Let's read a Truetype font file from scratch

Published 11 years ago

Drag a font file here to reveal its innermost secrets! Here's one in case you don't have one handy.

Drag TTF file here

Here are the steps we will follow:

When the file is dragged onto the web page, we want to read it.
We need to be able to interpret the numbers in the file, even though they were made for C programs to read.
We have to find the number of characters in the file and the positions of the glyph outlines in the file
We have to interpret the format of the glyph outlines
Finally, we have to render them to the web page.

Reading Files from Javascript

Whoah that sounds dangerous. But javascript can't read any file on your computer; just the ones you happen to drag over the web page, intentionally or accidentally. We do that by handling the dragover and drop events. When the drop event is received, it contains a reference to the file and then our code is allowed to read it. This is done without any interactions with the server.
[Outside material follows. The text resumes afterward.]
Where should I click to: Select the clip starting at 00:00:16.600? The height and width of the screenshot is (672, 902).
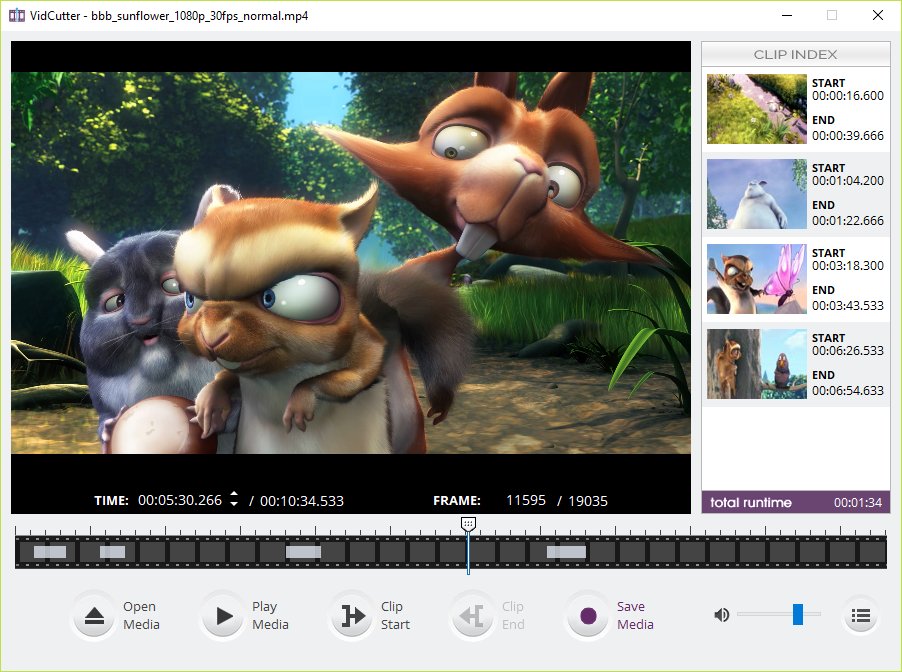(x=796, y=109)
We also have to handle the ondragover event and cancel it, because otherwise it won't work.

var dropTarget = document.getElementById("dropTarget");
dropTarget.ondragover = function(e) {
    e.preventDefault();
};
dropTarget.ondrop = function(e) {
    e.preventDefault();

    if (!e.dataTransfer || !e.dataTransfer.files) {
        alert("Your browser didn't include any files in the drop event");
        return;
    }

    var reader = new FileReader();
    reader.readAsArrayBuffer(e.dataTransfer.files[0]);
    reader.onload = function(e) {
        ShowTtfFile(reader.result);
    };

};

You can't do much with the HTML5 File object. To get its data, you have to use the FileReader to read it asynchronously. You can choose to read it as a base64 encoded string or an array buffer. We choose an ArrayBuffer.

Interpreting the C structures

TrueType files were designed when computers had very little memory. They were designed to be mapped into RAM and read in place. C structures were even placed directly in the file. Opening a true type file was just a matter of loading it in. There was no need to do anything else. We will do a similar thing, but we will need a way to easily seek around the file and read numbers in various formats.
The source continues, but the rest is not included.